═════ 文書本文
工場ではその全量を産業廃棄物として扱ってきたが、
時代の流れとともにリサイクル化の必要性が叫ばれ始めた。
担当者はいくつもの業者に生ごみ処理機の導入テストを行い、
堆肥化を図ったそうだが、いずれも排水処理や騒音、
悪臭などの問題に直面し、頭を悩ませていた。
そこで弊社が開発した業務用生ごみ処理機を持参し、
「二十四時間以内に九十%以上が消滅し、
余剰菌床は肥料になります」
と伝えたところ、皆、半信半疑の様子だった。
しかし翌日処理機の中を見て、
「おぉ」と驚きの声が上がったのである。
弊社が開発した生ごみ処理機は、
自然界の土壌から抽出した特定土壌菌を特殊培養して配合した
「クーブ菌」という細菌を用いる。
それによって食品廃棄物を水と炭酸ガスに素早く分解し、
消滅させてしまうのである。
野菜くずなどであれば、ほんの数時間で分解消滅ができる。
現在、滋賀県のもやし工場や鳥取県の
大手食品スーパーなどに弊社の大型機が導入されるなど、
全国からも少しずつ問い合わせをいただくようになった。
══════════
» **課題の目的**: 生ごみ処理機についての文章を、最後の文の次から書き継いでください。 後に続く一覧は、生ごみ処理機についての文章とは関係がありません。
═════ 抽出データ
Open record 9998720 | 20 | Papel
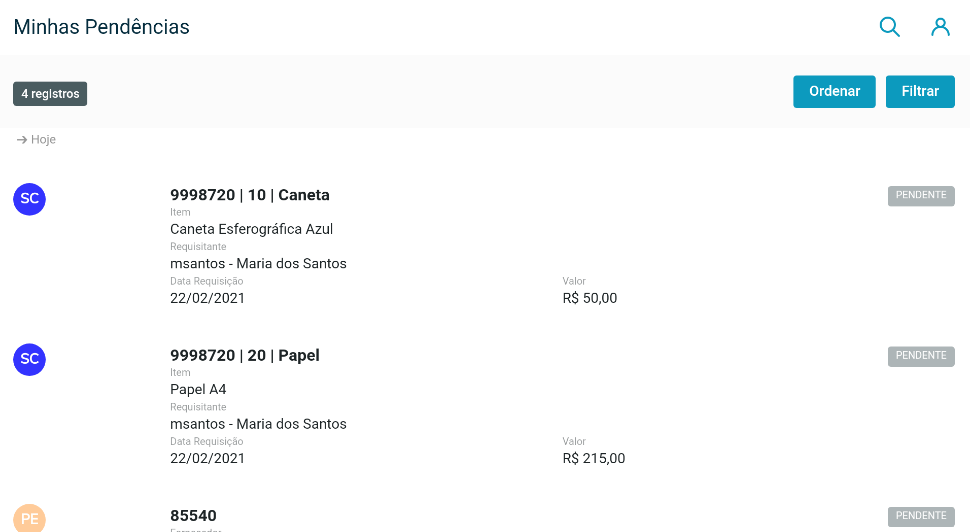 tap(245, 355)
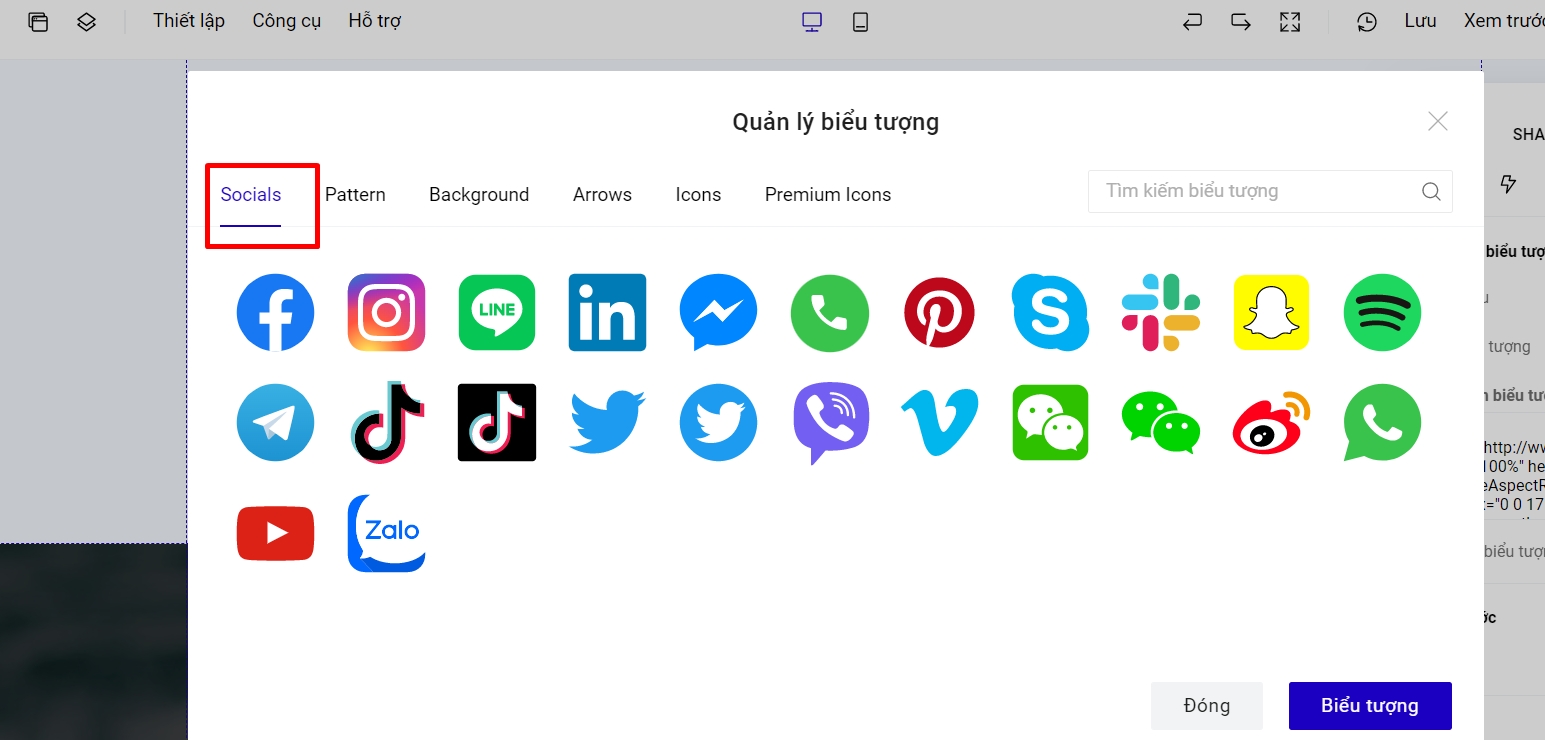Open the Pattern tab
The height and width of the screenshot is (740, 1545).
click(x=355, y=195)
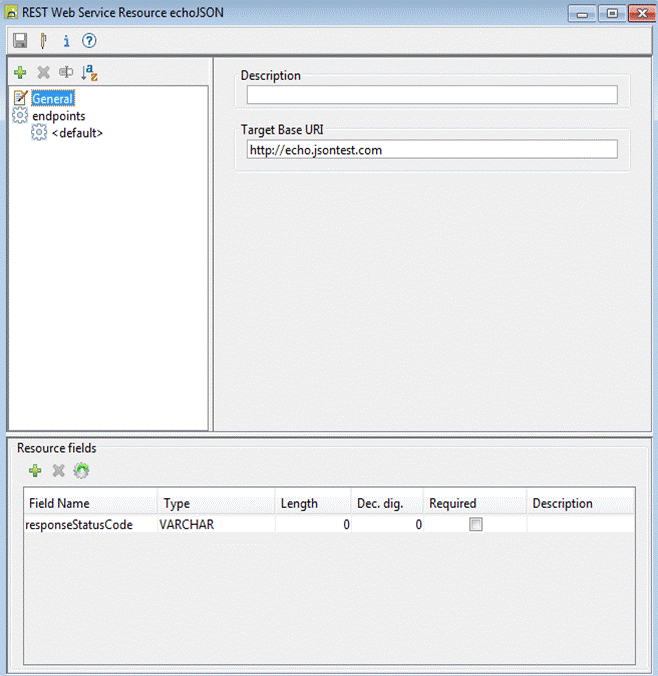This screenshot has width=658, height=676.
Task: Click the gear refresh icon in Resource fields
Action: point(81,470)
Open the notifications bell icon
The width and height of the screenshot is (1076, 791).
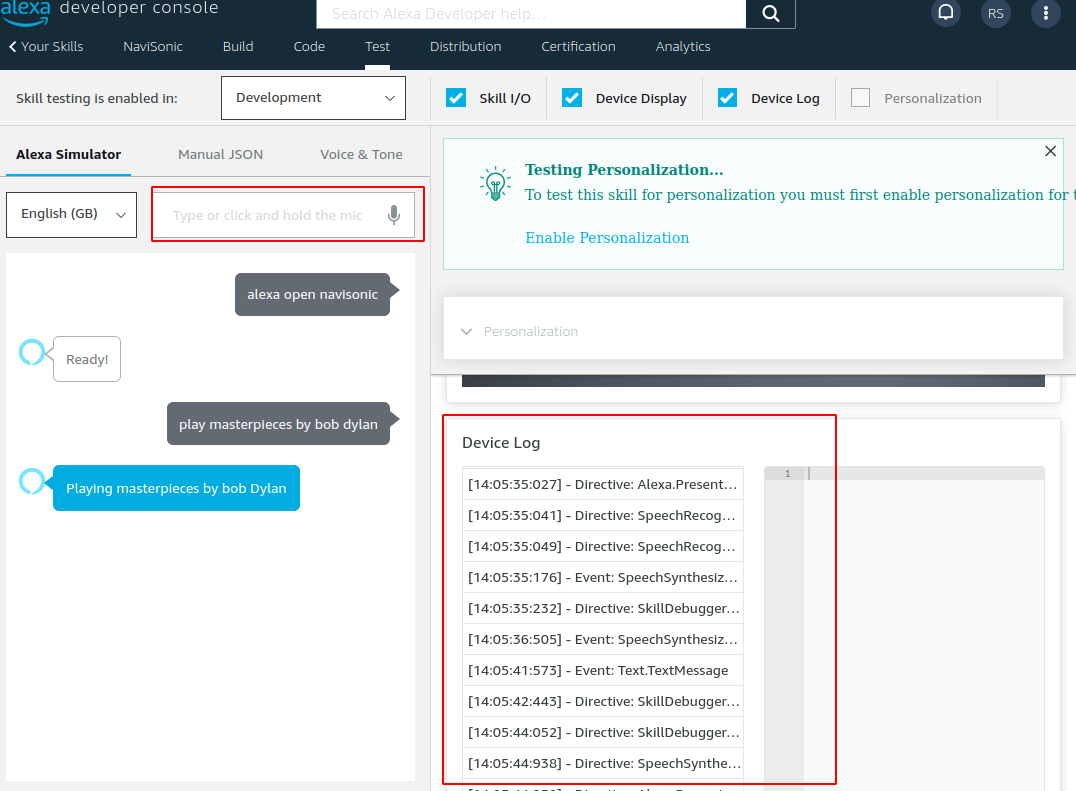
══════════
» **記述回答**:
これまでも生ごみ処理機を製造していたメーカーは
多くあったが、導入後に悪臭などの諸問題が発生し、
結局一過性のブームに終わってしまった。
その理由は、開発者が微生物というものの世界を
あまりにも知らな過ぎたことにあるだろう。
私が環境問題に取り組み始めたのは、
三菱重工業に勤務していた昭和四十六年頃、
三十代前半のことだった。
その数年前より日本では公害が社会問題となり、
公害対策基本法や水質汚濁防止法など様々な法律が生まれ、
大企業には専門の管理者を置くことが義務付けられた。
私も新たにそうした部署に配属となり、
微生物などの研究をしていたが、
その後に偶然出会ったのが河野良平という技術者だった。
彼もまた生ごみ処理機を開発するにあたり、
悪臭等の問題に頭を悩ませていたが、
微生物の世界についてはまったくの素人だった。
そこで私がきちんと説明をしていくと、
河野氏もなるほどそうかと合点がいったようだった。
人間の性格が一人ひとり皆違うように、
細菌もそれぞれ異なる性質を持っている。
また、人の体調が毎日変わるように、
細菌の体質も日々変化している。
それほど繊細な対象を扱っているにもかかわらず、
その研究が十分になされないまま
処理機の開発がスタートしてしまったため、
思うような結果が得られなかったのである。
環境の世界は、どれか一つの分野を
専門的に勉強すればよいというものではない。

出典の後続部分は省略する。